UNICCON Group has now demonstrated, with two landmark achievements, that it possesses both the technical talent and the organisational architecture to produce world-class, category-defining technology at scale. Omeife, the humanoid robot, placed the group on the global innovation map. The Babasky kamikaze drone places it in a far more immediately monetizable arena, one where African governments are actively seeking procurement alternatives, where global defence contractors are looking for regional partners, and where the geopolitical appetite for Africa-sourced solutions has never been higher.
The addressable market is substantial. Nigeria alone has a defence budget that runs into hundreds of billions of naira annually. Multiply that sovereign demand across the African Union’s 55 member states, each grappling with its own version of the security challenges that have driven this innovation, and the scale of the opportunity comes into view. Add the possibility of export markets, where nations in the Middle East, South Asia, and beyond have demonstrated appetite for cost-effective, capable drone systems, and the horizon extends considerably further.
This is a company that has chosen to build what Africa needs, in Africa, with African expertise.

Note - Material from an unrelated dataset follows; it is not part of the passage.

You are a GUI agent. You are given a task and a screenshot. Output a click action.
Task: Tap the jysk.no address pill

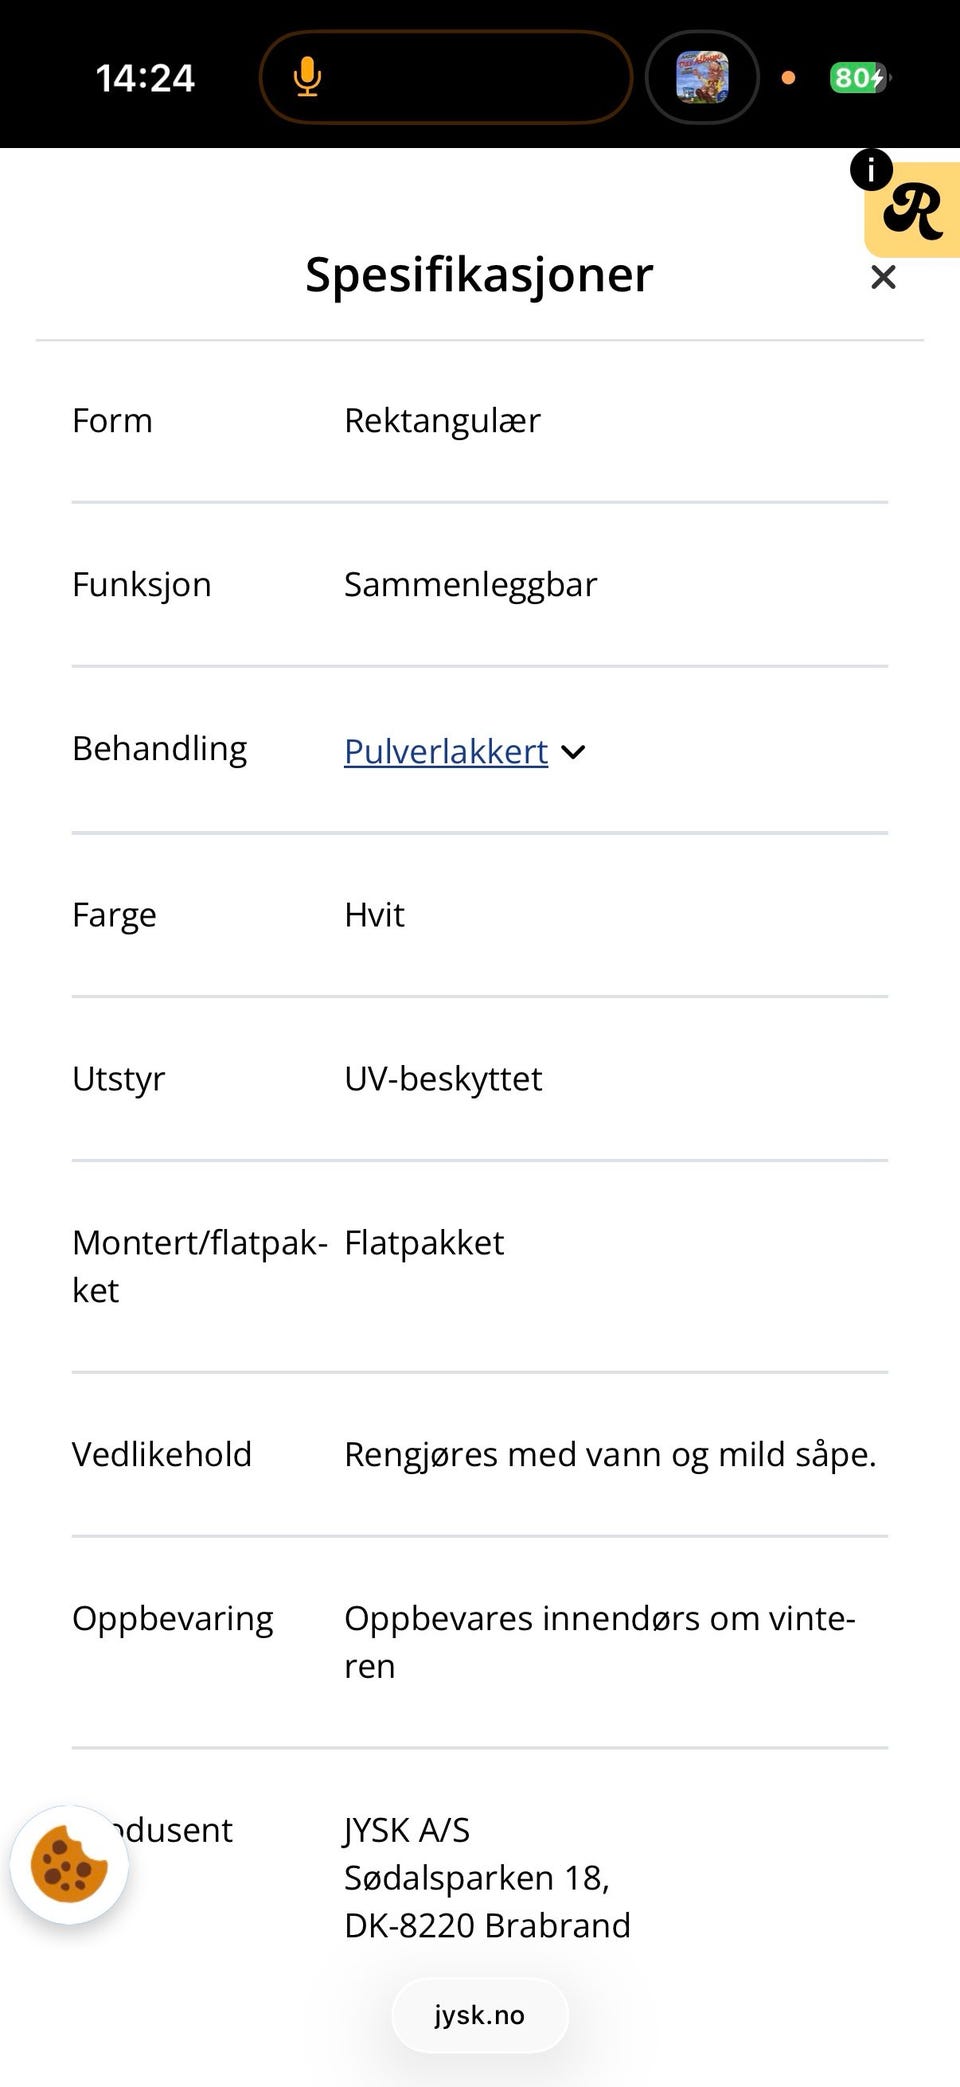pyautogui.click(x=480, y=2015)
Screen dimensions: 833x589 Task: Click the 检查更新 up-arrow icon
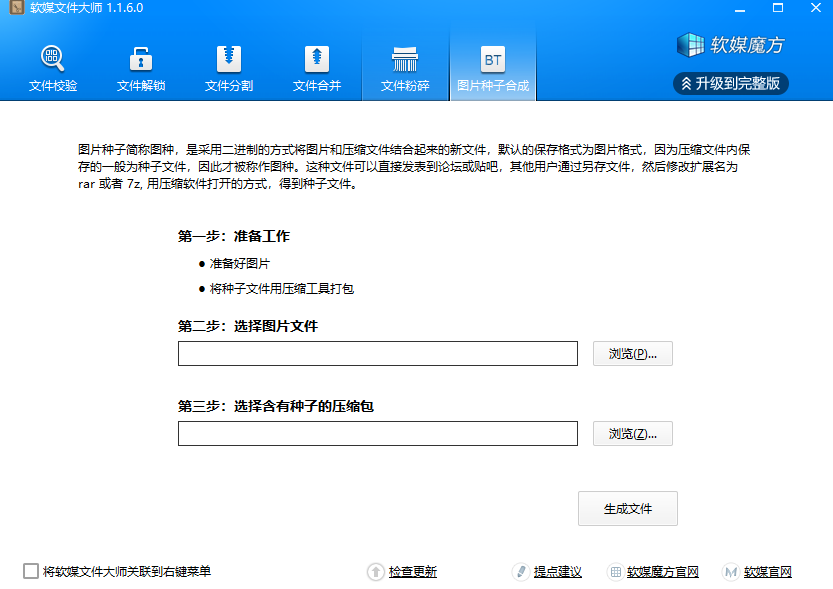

It has found a committed institutional partner in DICON. It has produced a system that stands comparison with the most combat-proven drone technology in the world today. And it has done all of this in an environment that does not traditionally make such achievements easy.
A continent building its own future
There is a version of Africa’s story that has always been told from the outside, one in which the continent is a theatre of problems awaiting foreign solutions. UNICCON Group and Babasky Technologies have now added a compelling new chapter to the counter-narrative: that Africa is not only capable of solving its own security challenges but of doing so with technology sophisticated enough to set the global standard.
The drone exists. The partnership is real. The capability has been demonstrated before the eyes of Nigeria’s defence establishment. What comes next, the scale, the deployment, the investment, the continental adoption, is a story still being written.
Those who wish to be part of writing it would do well to pay attention now, before the rest of the world catches up.